The US government just clamped down on a prominent online financial fraud. A federal grand jury and the Securities and Exchange Commission have charged eight men with allegedly operating a stock pump-and-dump scheme on Discord and Twitter between January 2020 and April 2022. They reportedly used their social media presences (including a combined 1.5 million Twitter followers) to artificially inflate the value of stocks, only to sell their shares without disclosing their plans. They made a $114 million profit off the campaign, the Justice Department said.
In addition to tweets, the group supposedly used a Discord server (Atlas Trading) to share misinformation about stocks. One participant, Daniel Knight, also co-hosted a podcast that apparently played a role in the fraud. He brought some of the others on his show and falsely portrayed them as experts, according to the SEC.

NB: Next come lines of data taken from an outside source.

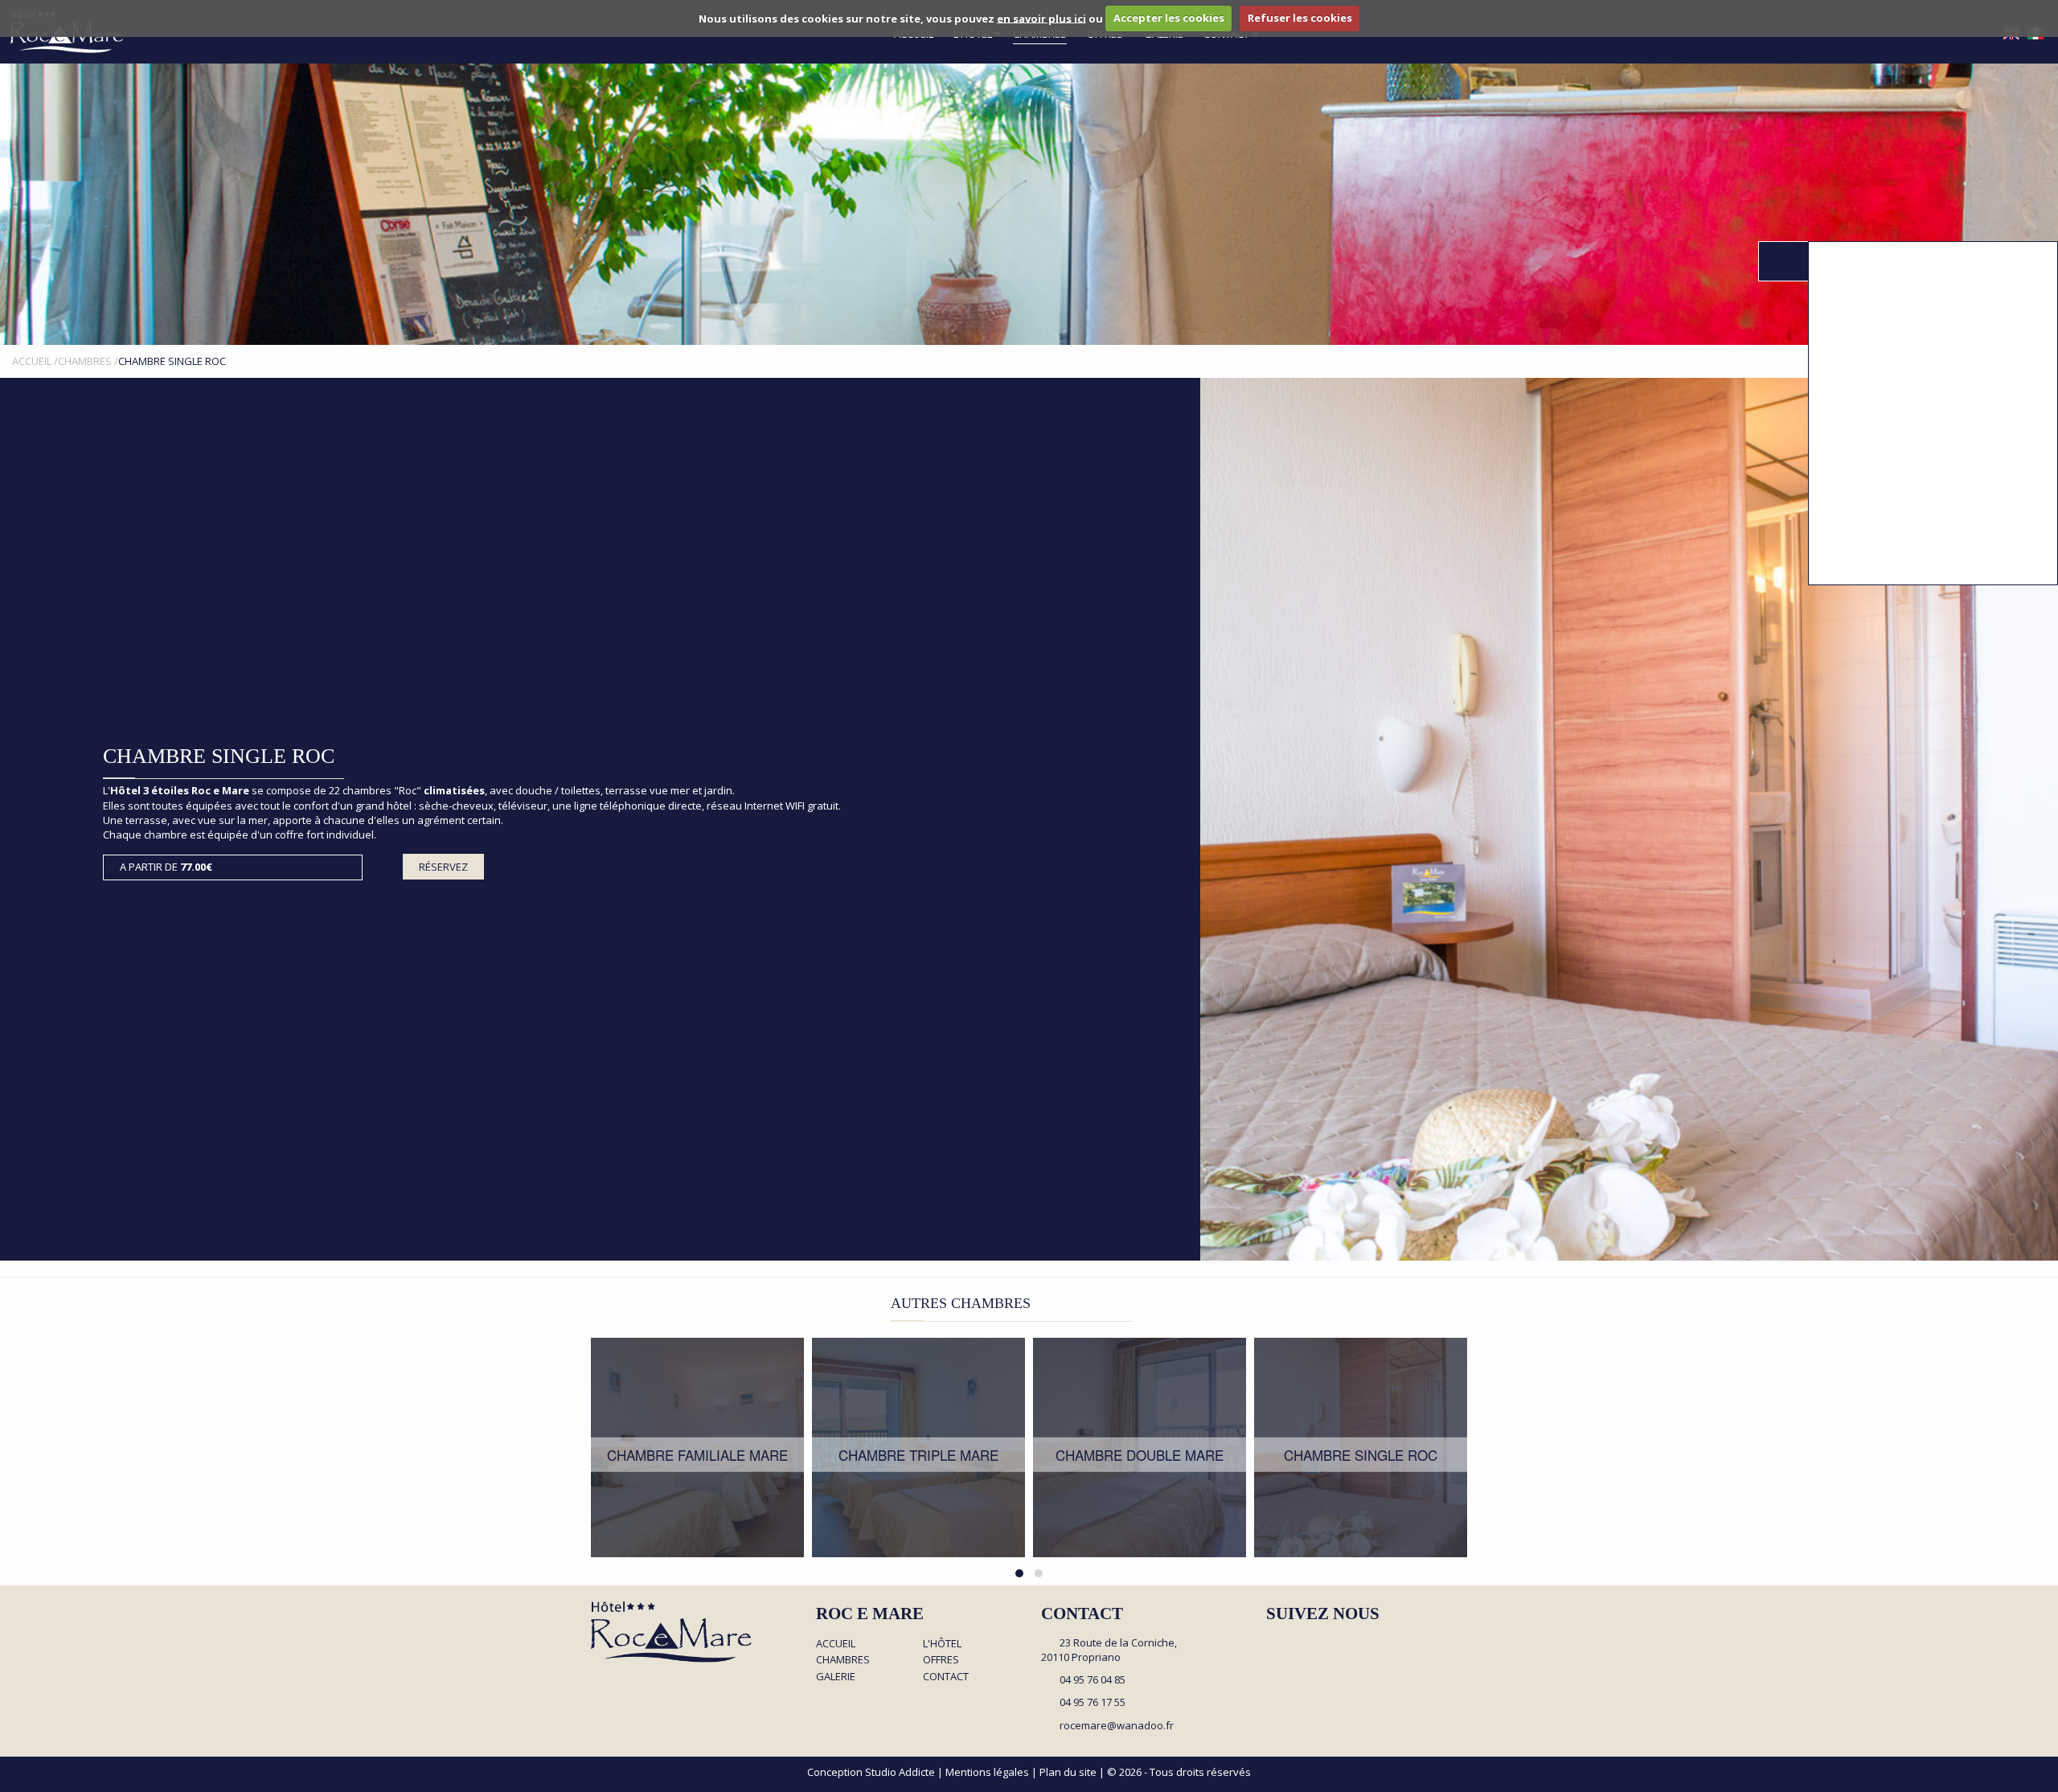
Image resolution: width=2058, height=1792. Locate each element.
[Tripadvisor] (1330, 1644)
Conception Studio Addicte (871, 1772)
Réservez (443, 866)
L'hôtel (942, 1643)
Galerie (835, 1676)
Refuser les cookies (1300, 17)
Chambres (843, 1659)
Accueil (835, 1643)
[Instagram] (1301, 1644)
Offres (941, 1659)
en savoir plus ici (1041, 17)
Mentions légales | (992, 1772)
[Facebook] (1272, 1644)
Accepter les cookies (1168, 17)
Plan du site (1068, 1772)
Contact (946, 1676)
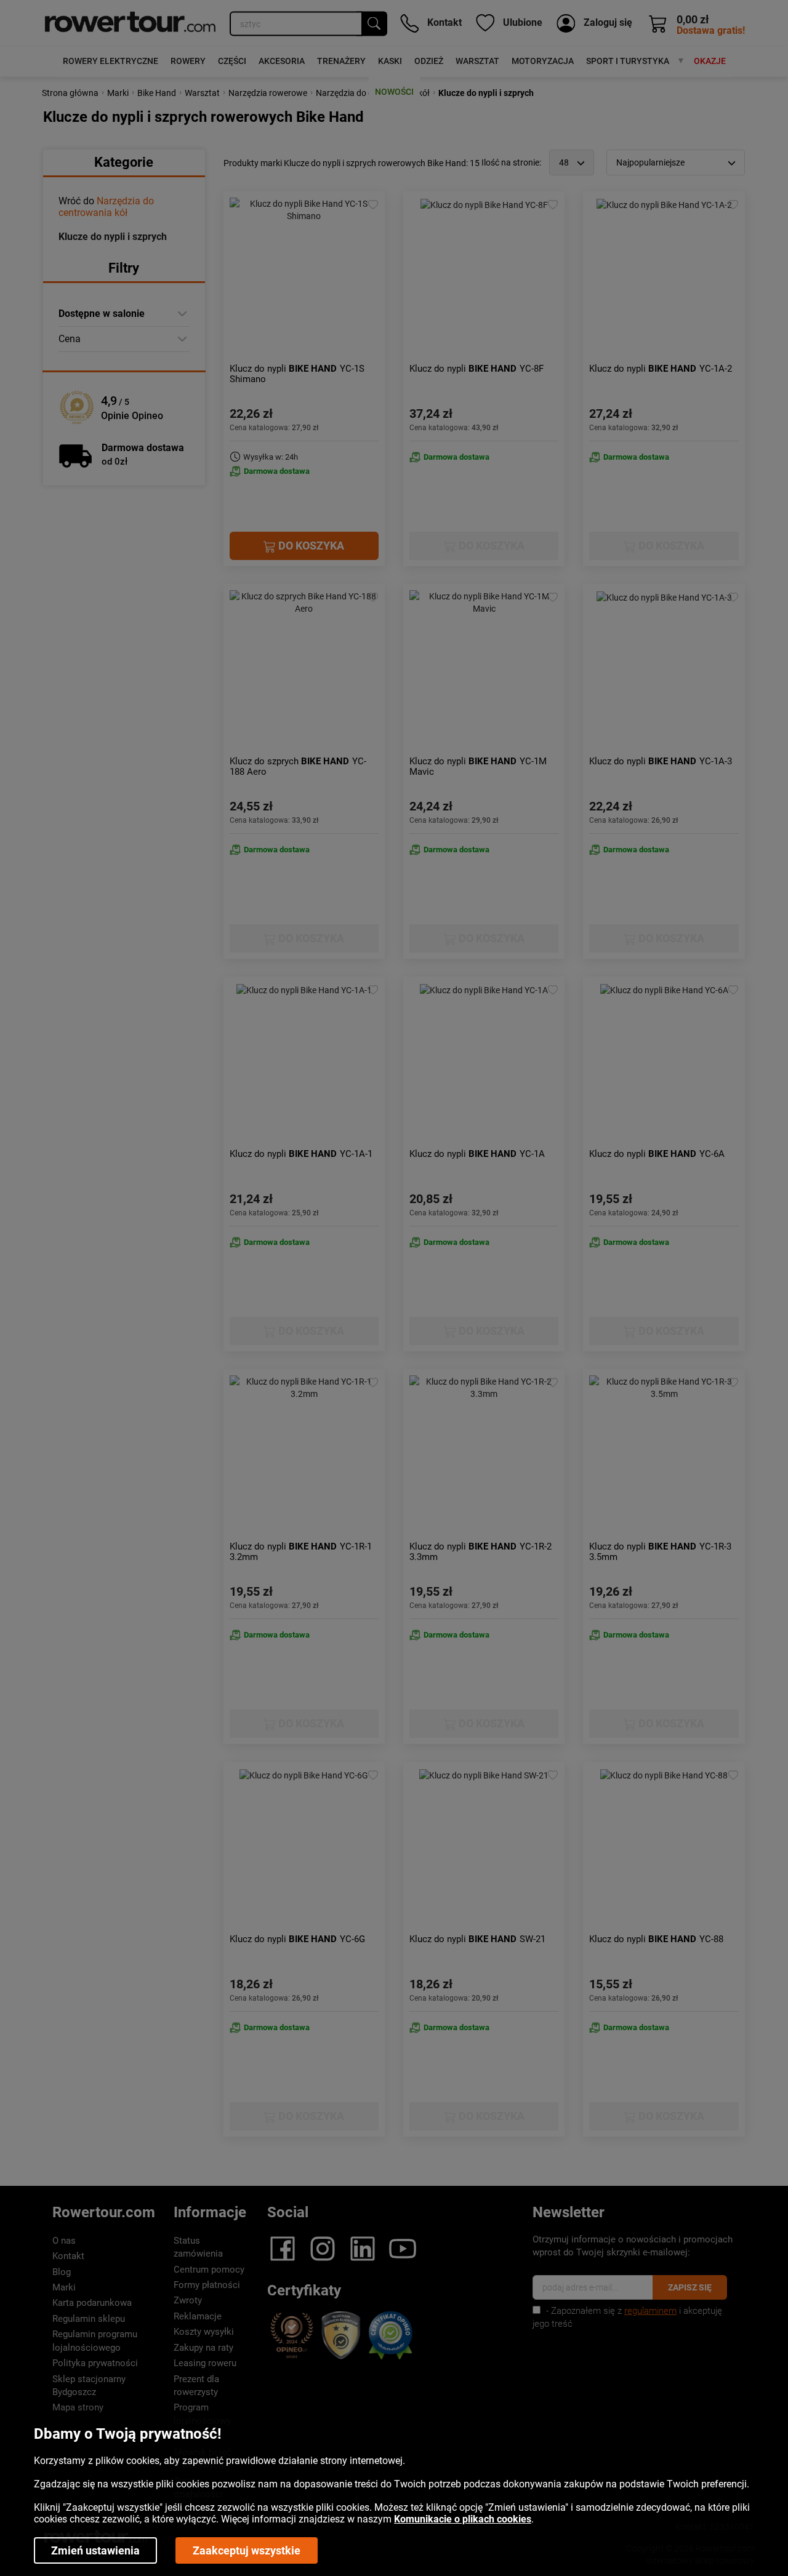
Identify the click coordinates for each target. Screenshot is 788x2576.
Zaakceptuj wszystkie (246, 2550)
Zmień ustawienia (95, 2550)
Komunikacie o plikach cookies (462, 2519)
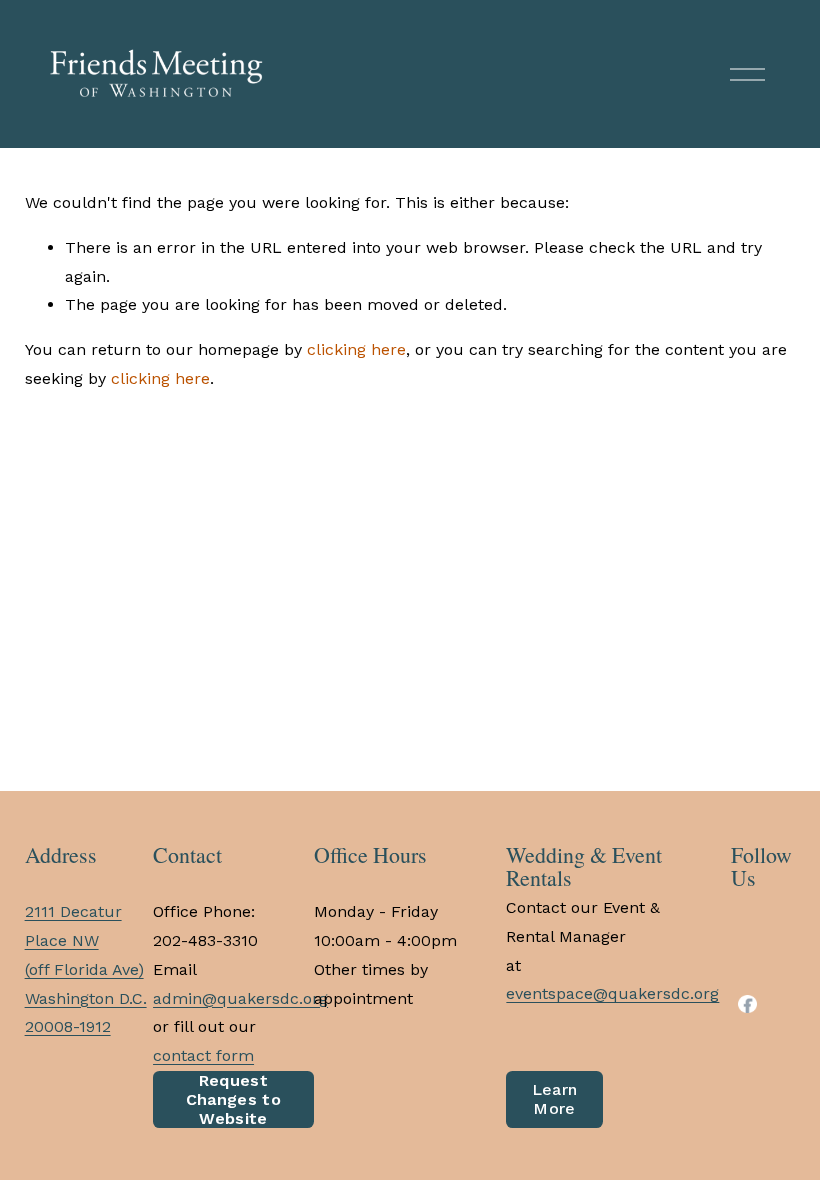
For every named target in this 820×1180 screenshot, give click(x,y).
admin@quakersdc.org (240, 998)
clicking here (356, 349)
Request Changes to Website (233, 1099)
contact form (203, 1055)
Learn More (555, 1099)
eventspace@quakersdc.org (612, 993)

All eight are facing at least one charge of conspiracy to commit securities fraud. Edward Constantinescu (aka Constantin), Perry “PJ” Matlock, John Rybarczyk, Gary Deel, Stefan Hrvatin, Tom Cooperman and Mitchell Hennessey are facing additional charges that revolve around securities fraud and (in Constantinescu’s case) unlawful monetary transactions. The SEC has further charged Knight with aiding and abetting the scheme.
The conspiracy and fraud charges carry a maximum sentence of 25 years in prison for each count, while the transactions charge against Constantinescu carries a 10-year maximum. The SEC charges could add financial penalties, including disgorgement of the ill-gotten profits.
The nature of the manipulation isn’t surprising. The meme stock saga on Reddit showed that online communities can influence share prices in the right circumstances. However, the charges suggest a trend — fraudsters now see social media as a viable way to fool many investors with relatively little effort. Don’t be surprised if you see more cases like this going forward.